Un silencio que nos delata y al que le sigue una frase casual como: “No quieres saber”, “no me preguntes” o “sin palabras”; nuestro interlocutor, como si fuera un adivino, responde con un tajante “lo esperaba”, “ya me lo habían dicho”… No es necesario decir más, incitamos a la imaginación, la dejamos fluir y consentimos que se confunda con la realidad. Dejamos que las suposiciones se conviertan en esas verdades que, de cualquier manera, preferimos decir a medias.

Así, vamos construyendo narrativas simultáneas. Siempre estará la versión “oficial”, la “real”, la de los cuates y la que nos conviene. Cualquiera de nuestras vivencias tendrá que ser apostillada por algún ser superior o por lo menos a un “alguien” divinizado que posea una calidad “moral” digna de confianza para que pueda verificar lo que decimos (“si no, pregúntale a…”)… Vamos experimentando la vida y documentando una versión para Facebook, otra para Twitter, para los amigos de WhatsApp, para nuestros íntimos y una más para el terapeuta, siquiatra, confesor o ese personaje al que sí somos capaces de contarle nuestras cosas “aquí entre nos”. Lo curioso es que el recelo que nos domina en nuestras charlas cotiadianas suele relajarse en el momento en el que estamos “a solas”, en un espacio “neutro” donde aquellos que nos rodean no son “peligrosos” —que no de fiar—, porque una de las reglas que nos inculcan es que no hay que confiar en nadie, la cual, sumada al “tú niégalo todo” y “piensa mal y acertarás”, conforman el kit de sobrevivencia que nos mantendrá, al menos eso queremos creer, a salvo.

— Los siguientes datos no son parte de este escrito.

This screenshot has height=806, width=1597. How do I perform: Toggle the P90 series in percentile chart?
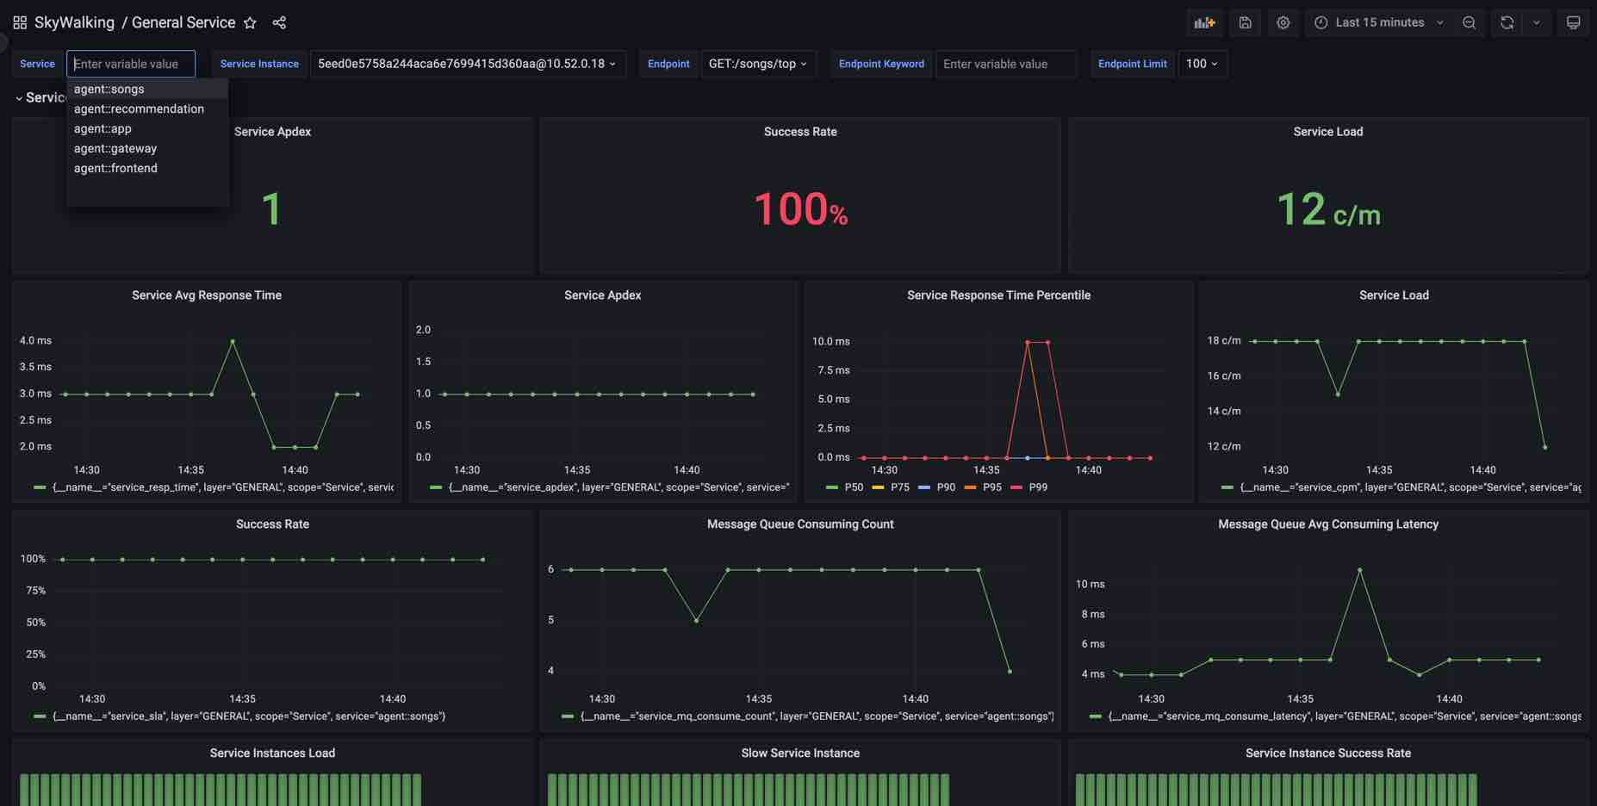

Sin embargo, cuando nos sentimos fuera de peligro, rodeados de personas inofensivas (como yo, acompañada de mi basset hound), la lengua suele aflojarse. Se nos suelta la madeja y no sólo decimos la verdad, sino que develamos secretos que no deberíamos, sugerimos posibles narrativas y/o ciertos indicios que, una vez más, dan pie a la imaginación ajena. Sin querer queriendo, dejamos cabos sueltos que pueden ser amarrados al gusto del receptor, quien, a su vez, jurará no decir nada, y no lo hará cuando, a menos de que esté en una situación que inspire al “aquí entre nos”, y aquí entre nos —y pese a nuestro temor por ser escuchados por la persona incorrecta (que no espiados), a nuestra costumbre de decir la verdad a medias— vamos contando esas intimidades y secrecías que desde nuestro imaginario van hilando una realidad paralela, la cual nadie ha constatado, pero en la que se han edificado las mentiras que sostienen nuestra ingenuidad.

Siempre es relajante pensar que la culpa es de esa mano que mece los intereses internacionales y no de la supraestructura.